* [Exercise description] Starting at the line that contains "This screenshot has height=1091, width=1939.", transcribe each line exactly through the last line of the data. Include nothing else.

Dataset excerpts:
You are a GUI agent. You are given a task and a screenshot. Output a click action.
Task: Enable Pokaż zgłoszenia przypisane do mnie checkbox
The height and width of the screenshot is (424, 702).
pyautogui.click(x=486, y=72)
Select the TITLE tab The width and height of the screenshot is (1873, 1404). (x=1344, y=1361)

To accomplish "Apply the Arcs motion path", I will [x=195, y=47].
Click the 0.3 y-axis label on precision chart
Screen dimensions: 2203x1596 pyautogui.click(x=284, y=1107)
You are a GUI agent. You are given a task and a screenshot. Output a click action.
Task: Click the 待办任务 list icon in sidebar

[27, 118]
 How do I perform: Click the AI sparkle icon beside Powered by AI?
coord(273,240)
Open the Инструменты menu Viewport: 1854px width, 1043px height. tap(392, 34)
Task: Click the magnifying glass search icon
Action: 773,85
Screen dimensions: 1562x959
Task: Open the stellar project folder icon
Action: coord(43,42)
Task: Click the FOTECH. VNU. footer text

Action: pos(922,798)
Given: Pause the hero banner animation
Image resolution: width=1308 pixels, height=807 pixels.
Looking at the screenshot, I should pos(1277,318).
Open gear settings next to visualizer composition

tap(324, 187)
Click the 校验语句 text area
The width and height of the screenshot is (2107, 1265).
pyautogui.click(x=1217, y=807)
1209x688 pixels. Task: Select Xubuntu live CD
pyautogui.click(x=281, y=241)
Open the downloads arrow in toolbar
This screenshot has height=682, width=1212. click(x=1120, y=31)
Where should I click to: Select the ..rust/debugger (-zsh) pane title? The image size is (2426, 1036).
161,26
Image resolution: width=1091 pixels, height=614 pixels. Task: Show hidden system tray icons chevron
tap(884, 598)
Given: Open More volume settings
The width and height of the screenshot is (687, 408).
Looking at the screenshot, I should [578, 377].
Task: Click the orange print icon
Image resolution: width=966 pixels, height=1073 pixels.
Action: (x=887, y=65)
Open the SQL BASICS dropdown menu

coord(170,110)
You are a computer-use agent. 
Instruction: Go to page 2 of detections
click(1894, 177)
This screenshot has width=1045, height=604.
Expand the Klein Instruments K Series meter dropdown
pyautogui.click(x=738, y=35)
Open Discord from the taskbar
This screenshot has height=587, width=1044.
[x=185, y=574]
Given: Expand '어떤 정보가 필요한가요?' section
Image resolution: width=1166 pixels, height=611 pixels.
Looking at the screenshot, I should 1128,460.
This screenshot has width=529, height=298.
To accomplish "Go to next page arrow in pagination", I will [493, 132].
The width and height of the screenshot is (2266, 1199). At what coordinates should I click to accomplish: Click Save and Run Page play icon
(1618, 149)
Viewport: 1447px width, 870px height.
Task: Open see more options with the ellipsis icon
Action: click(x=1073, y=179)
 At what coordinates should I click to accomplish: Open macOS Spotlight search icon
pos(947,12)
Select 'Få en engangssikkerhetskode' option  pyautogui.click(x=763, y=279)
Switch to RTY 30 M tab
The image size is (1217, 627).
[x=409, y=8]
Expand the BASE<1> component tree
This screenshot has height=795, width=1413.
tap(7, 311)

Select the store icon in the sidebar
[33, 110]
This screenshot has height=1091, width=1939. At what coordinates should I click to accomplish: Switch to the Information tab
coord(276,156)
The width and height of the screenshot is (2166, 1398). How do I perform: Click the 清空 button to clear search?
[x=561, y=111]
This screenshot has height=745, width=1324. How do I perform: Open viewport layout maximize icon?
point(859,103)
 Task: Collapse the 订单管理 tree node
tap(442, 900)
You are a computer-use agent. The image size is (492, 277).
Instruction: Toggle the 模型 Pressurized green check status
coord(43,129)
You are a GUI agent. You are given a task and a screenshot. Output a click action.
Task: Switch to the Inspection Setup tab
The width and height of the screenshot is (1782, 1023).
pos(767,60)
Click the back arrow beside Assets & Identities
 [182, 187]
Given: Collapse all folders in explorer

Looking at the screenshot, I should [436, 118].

* [Exercise result]
This screenshot has height=1091, width=1939. At what coordinates should I click to accomplish: Switch to the Information tab
coord(276,156)
The width and height of the screenshot is (2166, 1398). How do I perform: Click the 清空 button to clear search?
[x=561, y=111]
This screenshot has height=745, width=1324. How do I perform: Open viewport layout maximize icon?
point(859,103)
 Task: Collapse the 订单管理 tree node
tap(442, 900)
You are a computer-use agent. The image size is (492, 277).
Instruction: Toggle the 模型 Pressurized green check status
coord(43,129)
You are a GUI agent. You are given a task and a screenshot. Output a click action.
Task: Switch to the Inspection Setup tab
The width and height of the screenshot is (1782, 1023).
pos(767,60)
Click the back arrow beside Assets & Identities
 [182, 187]
Given: Collapse all folders in explorer

Looking at the screenshot, I should [436, 118].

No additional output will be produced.